=== OBJECTIVE ===
Answer these from the forum thread on Toronto aquarium stores:
(a) What did superfishy45 want the stores to carry?
(b) According to Fishfur, what makes AI in Scarborough worth seeing?
(c) Which store does ameekplec. call THE destination in the north end?

# toronto must see stores?



## superfishy45 (Oct 28, 2012)

Hey i am comming to toronto from peterborough and looking for must see aquarium stores for cichlids, saltwater fish, coral. i am looking for the best of the best stores to make my trip worth it.


----------



## Fishfur (Mar 4, 2012)

Finnatics for one, on Dixie Rd south of the 401, for cichlids and lots of other stuff. Check the general marketplace ads for info on their latest stocks.

R20 for another, great salty stuff at Dixie and Dundas, and also close by in Mississauga, along Dundas St within a few miles of each other there is Aquatic Kingdom and Big Als Mississauga, which do both Salt and FW and plants.

Downtown TO, there's Menagerie, though they have only a small fishroom they have some nice fish and often nice plants.

In Scarborough, AI is worth seeing, if only for the spectacular display tanks they have in the Amano style.

I''m sure there are others, but these are the ones I know best.


----------



## superfishy45 (Oct 28, 2012)

Thanks for the reply will certanly check them out!


----------



## bob123 (Dec 31, 2009)

I agree Finatics #1 but it is north of the 401 according to the map.


----------



## superfishy45 (Oct 28, 2012)

Ok great that will certanly be a main stop.


----------



## ameekplec. (May 1, 2008)

If you're going for the most stores in one area, check out the strip of saltwater stores in the west end - Reef raft, aquatic kingdom, uh....a bunch of stores out that way. 

Menagerie is the best for FW oddities and cool finds - mostly small nano-friendly things in there. 

Sea U Marine is THE destination in the north end. 

The west end has the lion's share of the stores, but the ones to the east are more beloved stores


----------



## superfishy45 (Oct 28, 2012)

=== COLLECTED DATA ===
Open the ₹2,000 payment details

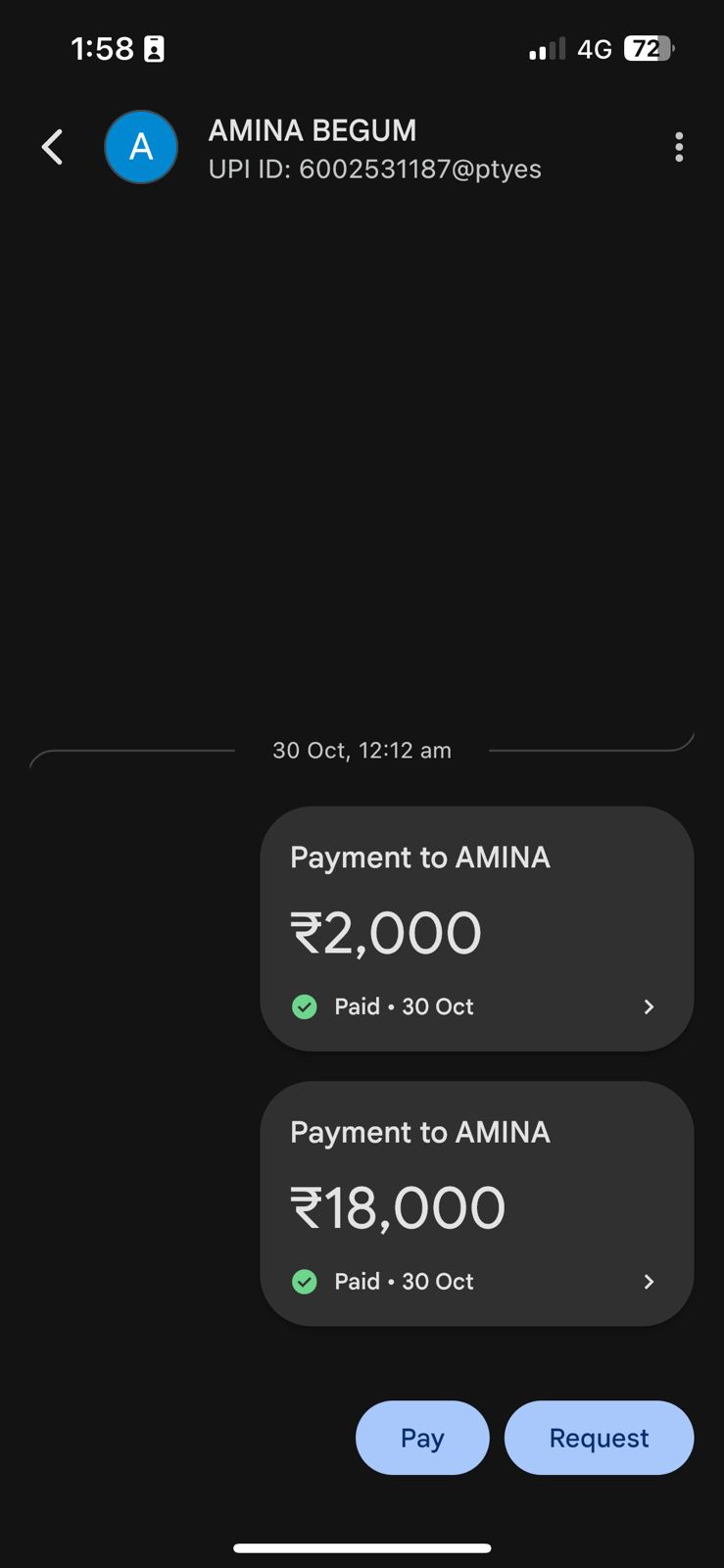pos(476,929)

=== FULL OUTPUT ===
(a) Cichlids, saltwater fish, and coral.
(b) Its spectacular display tanks in the Amano style.
(c) Sea U Marine.